A few things that matter here:

Cover all three aspect ratios

Google recommends at least three images or videos in landscape (1200 x 628), square (1200 x 1200), and portrait (960 x 1200). As of late February 2025, 9:16 vertical image ads are available for YouTube Shorts too. If you’re not covering vertical, you’re not competitive on Shorts.

Lead with the outcome, not the product

This is the pattern we see consistently across accounts: lifestyle imagery and in-use creative outperforms product-isolated shots every time. The assets that convert are the ones where the finished dish is the hero, the room looks lived-in, the person looks like your customer. Catalog-style photography where the product is the sole subject tends to get scrolled past. Clean product imagery has its place in Shopping and on PDPs. In Demand Gen, outcome-led creative is what earns the click.

The same holds for video

Tutorial-style and how-to content consistently outperforms product showcase formats. Someone watching a video on how to properly use a product is more engaged than someone watching a feature reel. The hook matters too: low view rates are almost always a weak first three seconds, not a weak product.

Keep image text minimal

High-quality brand imagery with good lighting and minimal text overlays consistently outperforms busy, text-heavy visuals. The image earns the attention. The copy does the explaining.

Start with enough variety to actually test, not so much that nothing gets data

Store Growers puts it well: aim for Good or higher on Ad Strength, but don’t sacrifice quality chasing Excellent. Five images and two to three videos is a solid starting point. Upload clearly different creative concepts, not the same shot in slightly different crops.

Watch for fatigue before it shows up in your CTR

In Demand Gen, CTR and video engagement, watch time and skip rate specifically, are your clearest signals that an asset is losing steam. When you need to refresh and you still have room, add new assets before pulling old ones so the algorithm can compare them against what’s been running. If you’re already at the asset limit, removing your lowest performers to make room is completely fine, just keep a record of what you swapped out and why. That log is your creative history and it’s genuinely useful in client reporting.

Repurpose what’s already proven elsewhere

If something is converting on Meta or driving clicks in email, Google says to bring it into Demand Gen. There’s no reason to start from scratch when you have signals from other channels. 

Writing Copy That Actually Earns the Click

Demand Gen copy is a different skill than search copy. In search, intent does half your work. In Demand Gen, you’re writing for someone who wasn’t looking for you and has a very low threshold for ignoring you.

A few things we think about:

Lead with the benefit, not the feature

“Built for how you cook” is more interesting than “high-performance cookware.” Your creative is already showing the outcome visually. The headline’s job is to make someone feel something about it, not describe what it is.

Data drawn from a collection
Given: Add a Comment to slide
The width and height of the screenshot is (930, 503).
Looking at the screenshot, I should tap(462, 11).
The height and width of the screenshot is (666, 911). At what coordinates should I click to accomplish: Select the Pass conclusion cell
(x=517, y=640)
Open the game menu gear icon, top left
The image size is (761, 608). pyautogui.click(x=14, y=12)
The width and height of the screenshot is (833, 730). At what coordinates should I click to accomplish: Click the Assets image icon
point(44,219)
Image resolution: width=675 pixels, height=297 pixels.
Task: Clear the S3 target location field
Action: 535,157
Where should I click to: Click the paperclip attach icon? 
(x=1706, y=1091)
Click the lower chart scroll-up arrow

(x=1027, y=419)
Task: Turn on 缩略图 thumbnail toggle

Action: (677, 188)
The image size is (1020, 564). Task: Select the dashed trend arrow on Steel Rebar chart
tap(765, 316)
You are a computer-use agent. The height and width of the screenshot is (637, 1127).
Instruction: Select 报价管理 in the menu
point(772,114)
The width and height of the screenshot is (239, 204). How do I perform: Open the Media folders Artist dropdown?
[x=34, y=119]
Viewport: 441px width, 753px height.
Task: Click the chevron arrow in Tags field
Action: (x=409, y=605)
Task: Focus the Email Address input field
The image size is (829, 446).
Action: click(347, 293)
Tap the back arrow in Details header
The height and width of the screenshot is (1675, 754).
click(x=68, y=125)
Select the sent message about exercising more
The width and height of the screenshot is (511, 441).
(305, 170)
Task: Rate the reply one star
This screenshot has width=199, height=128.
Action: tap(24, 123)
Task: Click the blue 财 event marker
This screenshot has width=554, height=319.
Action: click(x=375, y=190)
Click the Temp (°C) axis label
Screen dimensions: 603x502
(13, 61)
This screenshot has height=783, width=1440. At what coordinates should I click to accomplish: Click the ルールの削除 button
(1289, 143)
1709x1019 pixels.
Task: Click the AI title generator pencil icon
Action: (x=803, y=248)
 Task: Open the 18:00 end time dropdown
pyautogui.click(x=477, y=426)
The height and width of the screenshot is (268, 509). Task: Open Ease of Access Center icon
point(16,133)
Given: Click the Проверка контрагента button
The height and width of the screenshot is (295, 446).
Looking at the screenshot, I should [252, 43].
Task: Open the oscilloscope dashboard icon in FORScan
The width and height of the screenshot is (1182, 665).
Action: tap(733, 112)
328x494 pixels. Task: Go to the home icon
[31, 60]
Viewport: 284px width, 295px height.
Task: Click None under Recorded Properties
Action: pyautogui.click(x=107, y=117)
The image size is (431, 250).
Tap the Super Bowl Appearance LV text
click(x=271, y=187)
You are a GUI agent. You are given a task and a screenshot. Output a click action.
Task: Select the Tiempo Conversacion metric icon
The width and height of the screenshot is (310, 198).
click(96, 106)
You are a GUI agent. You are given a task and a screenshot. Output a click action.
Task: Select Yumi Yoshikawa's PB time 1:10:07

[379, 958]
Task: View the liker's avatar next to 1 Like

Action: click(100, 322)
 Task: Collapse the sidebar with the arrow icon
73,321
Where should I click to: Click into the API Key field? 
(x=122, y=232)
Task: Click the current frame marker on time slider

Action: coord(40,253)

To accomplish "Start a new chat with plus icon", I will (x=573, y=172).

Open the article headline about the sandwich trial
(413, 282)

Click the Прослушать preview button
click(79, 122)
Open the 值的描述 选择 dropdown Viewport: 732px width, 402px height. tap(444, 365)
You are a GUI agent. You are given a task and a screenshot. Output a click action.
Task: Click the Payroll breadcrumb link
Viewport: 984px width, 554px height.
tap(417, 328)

§ **GOAL**
Pick up the text on Demand Gen ad creative and copy after its last sentence and carry it further.

§ **EXERCISE OUTPUT**
Write for curiosity, not completion

You’re not trying to answer every question in the headline. You’re trying to open one that they want to close.

Match tone to placement

Shorts copy should be punchy and fast. Discover can carry a little more narrative. Gmail benefits from clarity and a direct call to action.

Test angles, not just wording

Social proof, urgency, transformation, category authority, these are different hypotheses about what motivates your audience. Testing “Join 10,000 customers” against “Finally, cookware that doesn’t warp” tells you something real. Testing two versions of the same headline with slightly different wording mostly tells you nothing.

Use your description space

Descriptions should answer the next question your headline raises, not repeat it. If your headline is the hook, the description is where you earn the click.

Google gives you five headlines, five long headlines, and five descriptions per ad. Use them. The more variation the algorithm has, the more it can learn about what actually works for each audience. 

The Measurement Problem Nobody Wants to Talk About

Here’s where Demand Gen campaigns get written off unfairly. If you’re evaluating this channel on last-click ROAS, you’re structurally penalizing it. Demand Gen is an upper-funnel channel. It influences decisions that convert later, usually through a branded search or a direct visit. Last-click attribution gives all of that credit to whatever channel happened to be last, and Demand Gen looks like it did nothing.

Google’s own data found that 68% of Demand Gen conversions came from users who hadn’t interacted with the brand’s search ads in the prior 30 days. That’s real incremental reach that a last-click model will never surface.

A more complete measurement picture looks like this:

Data-driven attribution (DDA)

Distributes credit across touchpoints instead of piling it all on the last click. It’s the right default for any account running Demand Gen alongside Search.

View-through conversions

Users who saw your ad, didn’t click, and converted later. This is one of the most important signals for an upper-funnel channel where the click isn’t always the conversion moment.

Attributed Branded Searches

Available since January 2026, this shows branded searches that can be traced back to a Demand Gen exposure. It requires activation through your Google rep, so it’s not available by default in every account, but it’s worth requesting. It’s one of the clearest indicators that upper-funnel activity is actually creating demand.

Brand Lift and Search Lift studies

These studies measure incremental changes in awareness, ad recall, and branded search behavior between exposed and unexposed audiences. They answer the question last-click attribution can’t: did the advertising actually change anything?

Conversion Lift experiments

For accounts with enough volume, this is the cleanest way to measure true incremental impact.

If you’re having trouble making the internal case for Demand Gen investment, measurement is usually where that argument is won or lost. Build the right framework before you launch, not after you’re trying to explain a ROAS number that looks low on the surface. 

When You Find Something That Works, Scale It Right

Getting a creative winner is one thing. Knowing what to do with it is another.

The first question to ask isn’t “how do we run more of this.” It’s “what does this tell us?” Was it the format? The messaging angle? The visual treatment? The audience it was served to? The answer to that question is what lets you scale intelligently instead of just spending more on one asset until it fatigues.

From there:

Extend winners across formats before you call them proven

A lifestyle concept that’s winning in landscape should be tested in square and vertical. A strong static image concept should eventually get explored in video. Don’t declare something a winner until you know how it performs across the placements Demand Gen actually runs on.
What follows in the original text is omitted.